Ku mojemu zdziwieniu, dorm wręcz błyszczał, a w progu drzwi odrazu zawitała nas cała siódemka, przedstawiająca się mojej dziewczynie.
—Miło mi was poznać, chłopcy.Jestem Lien.—Po wypowiedzeniu tych słów, uśmiechnęła się. Mimo iż już nie raz widziałem jej uśmiech to o mój Boże... Ma najpiękniejszy jaki kiedykolwiek widziałem.
Wziąłem od niej jej beżowy płaszcz, który pasował do jej pięknych, długich (i oczywiście farbowanych) blond włosów, a zarazem odwzorowywał jej elegancję i delikatność, którą w sobie miała — uwielbiałem to.
(...)
Pov. Hyunjin
Wyjąłem słodkie wino, aby troszkę urozmaicić nam wieczór i rozluźnić atmosferę, która była trochę spięta. Zacząłem po kolei je nalewać dla każdego, nie wyłączając przy tym naszego gościa.
—Ja podziekuje.—Uśmiechnęła się do mnie, odmawiając.
—Jedna lampka Ci nie zaszkodzi.—zacząłem nalewać mimo to.—Raz na jakiś czas można, tymbardziej w takim dniu jak ten i na małe rozluźnienie atmosferki.—spojrzałem się na nią uśmiechając się. Wino już było nalane, a nie mogłoby się zmarnować. Dziewczyna i tak miała zostać na noc, więc szkoda nie skorzystać.
—Oczywiście, że można, ale ja naprawdę podziekuje.—po wypowiedzianych słowach dziewczyny nastała cisza, która z każdą sekundą stawała się coraz bardziej niezręczna. Najwidoczniej musiało bardzo to krempować dziewczynę, ponieważ odrazu zaczęła się tłumaczyć—Nie pije alkoholu.
—Aha, okej.— Seungmin chciał już się do mnie pruc najwyraźniej, ale za nim spróbował cokolwiek z siebie wymusić, ja zacząłem znowu mówić do lien— Nie przepadasz za nim, bo napiłaś się różnych i po prostu Ci nie smakują takie napoje alkoholowe, czy jak?
—Napiłam się raz i nie chce próbować więcej. Nie smakuje mi to po prostu.
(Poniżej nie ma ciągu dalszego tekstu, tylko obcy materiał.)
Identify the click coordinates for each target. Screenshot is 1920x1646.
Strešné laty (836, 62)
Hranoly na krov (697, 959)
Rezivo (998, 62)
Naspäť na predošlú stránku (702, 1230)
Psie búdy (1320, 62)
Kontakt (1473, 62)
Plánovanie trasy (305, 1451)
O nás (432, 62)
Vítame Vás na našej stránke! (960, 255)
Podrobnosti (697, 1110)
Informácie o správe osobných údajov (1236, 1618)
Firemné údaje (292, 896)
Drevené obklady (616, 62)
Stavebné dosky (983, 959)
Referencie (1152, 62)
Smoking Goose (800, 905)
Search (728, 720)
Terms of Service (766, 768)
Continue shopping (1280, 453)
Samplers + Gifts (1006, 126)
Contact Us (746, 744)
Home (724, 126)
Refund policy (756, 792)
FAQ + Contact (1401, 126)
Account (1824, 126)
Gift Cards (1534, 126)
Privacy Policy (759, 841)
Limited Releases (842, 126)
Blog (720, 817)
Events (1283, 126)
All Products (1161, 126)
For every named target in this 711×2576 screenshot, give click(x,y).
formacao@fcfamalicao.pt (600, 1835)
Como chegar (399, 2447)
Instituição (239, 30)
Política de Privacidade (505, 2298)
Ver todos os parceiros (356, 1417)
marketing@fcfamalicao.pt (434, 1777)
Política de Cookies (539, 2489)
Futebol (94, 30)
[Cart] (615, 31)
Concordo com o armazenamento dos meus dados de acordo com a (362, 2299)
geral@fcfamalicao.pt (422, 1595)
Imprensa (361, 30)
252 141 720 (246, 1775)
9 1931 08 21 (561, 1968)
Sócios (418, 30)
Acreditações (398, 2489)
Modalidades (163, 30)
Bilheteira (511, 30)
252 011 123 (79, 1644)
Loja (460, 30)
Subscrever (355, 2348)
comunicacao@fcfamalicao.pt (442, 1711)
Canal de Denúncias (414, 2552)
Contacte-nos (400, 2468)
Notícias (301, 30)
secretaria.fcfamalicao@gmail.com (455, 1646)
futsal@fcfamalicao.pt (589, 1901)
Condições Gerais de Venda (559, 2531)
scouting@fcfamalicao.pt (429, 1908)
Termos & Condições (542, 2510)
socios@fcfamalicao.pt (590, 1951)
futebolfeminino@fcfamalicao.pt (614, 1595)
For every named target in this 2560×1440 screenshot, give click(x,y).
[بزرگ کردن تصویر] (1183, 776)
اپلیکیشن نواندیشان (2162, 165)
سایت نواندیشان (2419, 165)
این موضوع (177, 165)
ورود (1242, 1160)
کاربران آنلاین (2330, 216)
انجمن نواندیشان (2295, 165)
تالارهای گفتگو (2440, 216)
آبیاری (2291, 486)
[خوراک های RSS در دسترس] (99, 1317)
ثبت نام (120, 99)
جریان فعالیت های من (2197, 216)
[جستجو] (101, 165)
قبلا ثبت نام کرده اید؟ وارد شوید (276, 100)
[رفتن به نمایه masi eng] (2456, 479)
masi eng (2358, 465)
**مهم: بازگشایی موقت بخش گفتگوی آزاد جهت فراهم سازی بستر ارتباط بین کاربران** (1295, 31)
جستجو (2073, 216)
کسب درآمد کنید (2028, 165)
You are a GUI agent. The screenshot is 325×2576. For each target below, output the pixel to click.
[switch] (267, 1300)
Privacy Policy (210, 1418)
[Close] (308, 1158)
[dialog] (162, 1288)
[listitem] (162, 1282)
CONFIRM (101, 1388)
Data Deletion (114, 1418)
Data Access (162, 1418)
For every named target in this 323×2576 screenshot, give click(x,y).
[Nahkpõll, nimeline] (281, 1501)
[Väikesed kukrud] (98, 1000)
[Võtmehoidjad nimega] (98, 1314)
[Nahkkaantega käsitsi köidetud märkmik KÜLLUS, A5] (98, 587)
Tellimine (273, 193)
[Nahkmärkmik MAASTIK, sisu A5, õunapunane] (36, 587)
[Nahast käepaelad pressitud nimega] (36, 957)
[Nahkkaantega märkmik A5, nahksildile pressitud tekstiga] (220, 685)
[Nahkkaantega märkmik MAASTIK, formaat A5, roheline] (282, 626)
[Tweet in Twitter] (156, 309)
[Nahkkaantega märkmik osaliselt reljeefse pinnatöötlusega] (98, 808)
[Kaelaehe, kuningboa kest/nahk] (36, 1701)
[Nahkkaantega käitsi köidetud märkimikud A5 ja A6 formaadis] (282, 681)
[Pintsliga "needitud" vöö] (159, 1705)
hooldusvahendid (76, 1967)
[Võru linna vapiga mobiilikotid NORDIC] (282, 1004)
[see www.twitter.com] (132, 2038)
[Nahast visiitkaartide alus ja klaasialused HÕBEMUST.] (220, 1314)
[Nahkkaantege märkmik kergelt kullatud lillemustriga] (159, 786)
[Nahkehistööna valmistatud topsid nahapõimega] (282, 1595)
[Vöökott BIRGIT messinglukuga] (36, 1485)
—Aha, ale wiesz, że to tak trochę chujowo oceniać po jednym? Nie żeby coś, ale jest to w chuj bez sensu. Są różne smaki, rodzaje i inne takie. Można eksperymentować z robieniem drinkó-
—Hwang.
—Dobrze, już się zamykam.—spojrzałem na Seungmina i usiadłem z powrotem na miejsce, następnie kosztując alkohol.
Po pewnym czasie nastrój między nami trochę się poprawił.
C.D.N
CZYTASZ
Stray Kids Chat
FanfictionGdzie Felixowi nie chce się wstawać z fotela, więc tworzy grupę, gdzie zamiast drzeć się na cały dorm, Stray Kids będzie pisało na chacie. ♧♧♧ -ZDRAJCY Z WAS.-Wrzasnął nagle przez co dwójka siedząca na kanapie podskoczyła i obróciła się w stronę Hwa...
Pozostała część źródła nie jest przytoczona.